Copy out the records below verbatim, starting with the line that contains "Dislike the comment 不是在美国了" and continuing through the line that contains "tap(100, 112)", with both of those lines included.

-- Begin --

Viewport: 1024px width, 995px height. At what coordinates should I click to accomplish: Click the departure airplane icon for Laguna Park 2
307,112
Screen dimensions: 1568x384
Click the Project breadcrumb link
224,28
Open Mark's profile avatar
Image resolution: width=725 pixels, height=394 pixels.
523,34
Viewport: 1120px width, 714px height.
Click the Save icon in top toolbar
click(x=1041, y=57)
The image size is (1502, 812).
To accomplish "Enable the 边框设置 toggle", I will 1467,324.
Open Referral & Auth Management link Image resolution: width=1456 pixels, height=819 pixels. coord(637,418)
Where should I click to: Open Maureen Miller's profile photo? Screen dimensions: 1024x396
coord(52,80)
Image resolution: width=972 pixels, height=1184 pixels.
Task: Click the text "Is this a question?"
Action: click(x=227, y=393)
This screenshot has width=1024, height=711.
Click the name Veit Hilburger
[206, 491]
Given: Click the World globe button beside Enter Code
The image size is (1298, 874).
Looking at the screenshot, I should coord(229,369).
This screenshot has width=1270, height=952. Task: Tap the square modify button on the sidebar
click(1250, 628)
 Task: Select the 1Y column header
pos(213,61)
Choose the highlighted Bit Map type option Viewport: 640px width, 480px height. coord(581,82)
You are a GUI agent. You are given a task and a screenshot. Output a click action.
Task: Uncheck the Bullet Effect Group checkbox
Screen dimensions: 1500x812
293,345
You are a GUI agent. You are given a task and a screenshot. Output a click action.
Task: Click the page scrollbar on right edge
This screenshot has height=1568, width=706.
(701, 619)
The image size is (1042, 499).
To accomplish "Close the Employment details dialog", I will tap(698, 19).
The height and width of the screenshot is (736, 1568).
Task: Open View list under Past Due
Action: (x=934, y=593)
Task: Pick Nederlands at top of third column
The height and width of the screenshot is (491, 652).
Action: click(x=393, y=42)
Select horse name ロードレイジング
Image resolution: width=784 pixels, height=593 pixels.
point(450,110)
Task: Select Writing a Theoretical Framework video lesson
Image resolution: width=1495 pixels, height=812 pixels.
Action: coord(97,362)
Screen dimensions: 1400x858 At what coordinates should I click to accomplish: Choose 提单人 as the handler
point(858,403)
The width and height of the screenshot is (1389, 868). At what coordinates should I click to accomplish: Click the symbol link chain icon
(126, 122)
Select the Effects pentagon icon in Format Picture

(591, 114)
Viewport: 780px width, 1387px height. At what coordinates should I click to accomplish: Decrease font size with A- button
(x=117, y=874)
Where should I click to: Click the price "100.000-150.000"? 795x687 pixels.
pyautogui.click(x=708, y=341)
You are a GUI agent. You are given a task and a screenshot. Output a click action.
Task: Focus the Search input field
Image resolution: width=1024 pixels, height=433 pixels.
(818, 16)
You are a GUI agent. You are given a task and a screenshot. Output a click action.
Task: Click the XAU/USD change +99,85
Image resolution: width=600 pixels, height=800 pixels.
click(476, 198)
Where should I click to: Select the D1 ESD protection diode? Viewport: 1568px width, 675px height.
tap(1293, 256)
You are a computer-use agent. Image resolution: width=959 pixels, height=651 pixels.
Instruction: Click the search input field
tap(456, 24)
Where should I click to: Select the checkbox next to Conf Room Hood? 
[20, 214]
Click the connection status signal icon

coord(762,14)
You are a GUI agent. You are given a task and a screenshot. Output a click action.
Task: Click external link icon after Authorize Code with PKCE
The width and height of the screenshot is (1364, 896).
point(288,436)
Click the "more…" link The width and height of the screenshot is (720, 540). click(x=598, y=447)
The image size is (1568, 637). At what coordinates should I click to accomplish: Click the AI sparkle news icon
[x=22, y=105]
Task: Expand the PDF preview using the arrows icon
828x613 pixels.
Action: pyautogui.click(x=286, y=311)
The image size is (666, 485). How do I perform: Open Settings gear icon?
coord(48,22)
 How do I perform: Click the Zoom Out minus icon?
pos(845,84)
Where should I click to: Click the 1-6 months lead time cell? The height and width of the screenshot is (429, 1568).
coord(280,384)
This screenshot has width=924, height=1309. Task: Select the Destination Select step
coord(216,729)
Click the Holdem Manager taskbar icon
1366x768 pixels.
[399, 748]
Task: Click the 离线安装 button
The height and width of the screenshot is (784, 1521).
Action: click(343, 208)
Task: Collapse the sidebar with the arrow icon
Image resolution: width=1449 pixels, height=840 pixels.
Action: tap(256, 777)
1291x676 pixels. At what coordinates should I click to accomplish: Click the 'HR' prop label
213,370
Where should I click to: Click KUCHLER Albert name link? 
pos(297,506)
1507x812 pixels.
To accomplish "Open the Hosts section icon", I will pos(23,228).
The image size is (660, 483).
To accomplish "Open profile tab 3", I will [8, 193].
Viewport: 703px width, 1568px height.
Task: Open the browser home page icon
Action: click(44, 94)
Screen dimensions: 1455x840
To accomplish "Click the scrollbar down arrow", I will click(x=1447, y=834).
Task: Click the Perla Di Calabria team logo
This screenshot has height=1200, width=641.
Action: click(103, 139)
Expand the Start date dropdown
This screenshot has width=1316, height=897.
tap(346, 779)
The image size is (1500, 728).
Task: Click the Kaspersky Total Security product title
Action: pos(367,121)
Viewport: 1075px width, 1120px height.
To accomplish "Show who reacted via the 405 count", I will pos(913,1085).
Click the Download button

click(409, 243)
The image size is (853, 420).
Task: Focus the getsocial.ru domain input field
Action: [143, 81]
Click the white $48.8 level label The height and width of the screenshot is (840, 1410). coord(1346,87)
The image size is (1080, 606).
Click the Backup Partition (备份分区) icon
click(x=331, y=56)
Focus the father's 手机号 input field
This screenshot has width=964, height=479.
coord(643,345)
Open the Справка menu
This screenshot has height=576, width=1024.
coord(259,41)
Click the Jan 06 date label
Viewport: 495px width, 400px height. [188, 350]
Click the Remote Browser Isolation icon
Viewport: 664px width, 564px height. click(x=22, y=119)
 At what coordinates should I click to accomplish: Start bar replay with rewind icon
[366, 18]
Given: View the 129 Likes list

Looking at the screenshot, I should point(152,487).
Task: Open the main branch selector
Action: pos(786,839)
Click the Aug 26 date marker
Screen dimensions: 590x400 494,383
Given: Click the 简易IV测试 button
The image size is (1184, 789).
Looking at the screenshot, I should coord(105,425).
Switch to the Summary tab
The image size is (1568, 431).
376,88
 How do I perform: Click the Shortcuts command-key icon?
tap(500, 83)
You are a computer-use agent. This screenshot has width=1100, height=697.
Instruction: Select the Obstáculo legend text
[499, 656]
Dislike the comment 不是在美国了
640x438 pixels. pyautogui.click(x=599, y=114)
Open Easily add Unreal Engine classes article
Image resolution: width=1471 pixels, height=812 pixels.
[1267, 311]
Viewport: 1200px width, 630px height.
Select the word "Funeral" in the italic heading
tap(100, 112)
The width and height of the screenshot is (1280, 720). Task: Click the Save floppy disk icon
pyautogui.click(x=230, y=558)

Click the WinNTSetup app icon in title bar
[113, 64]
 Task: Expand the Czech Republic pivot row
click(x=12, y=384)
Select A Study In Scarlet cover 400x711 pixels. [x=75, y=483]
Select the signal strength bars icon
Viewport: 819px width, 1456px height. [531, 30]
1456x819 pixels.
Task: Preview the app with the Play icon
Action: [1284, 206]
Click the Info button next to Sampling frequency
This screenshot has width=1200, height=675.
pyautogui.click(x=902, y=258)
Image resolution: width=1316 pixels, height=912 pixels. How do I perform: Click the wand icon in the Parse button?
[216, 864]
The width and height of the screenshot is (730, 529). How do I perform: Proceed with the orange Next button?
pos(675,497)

-- End --

THE OUTPUT:
Dislike the comment 不是在美国了
640x438 pixels. pyautogui.click(x=599, y=114)
Open Easily add Unreal Engine classes article
Image resolution: width=1471 pixels, height=812 pixels.
[1267, 311]
Viewport: 1200px width, 630px height.
Select the word "Funeral" in the italic heading
tap(100, 112)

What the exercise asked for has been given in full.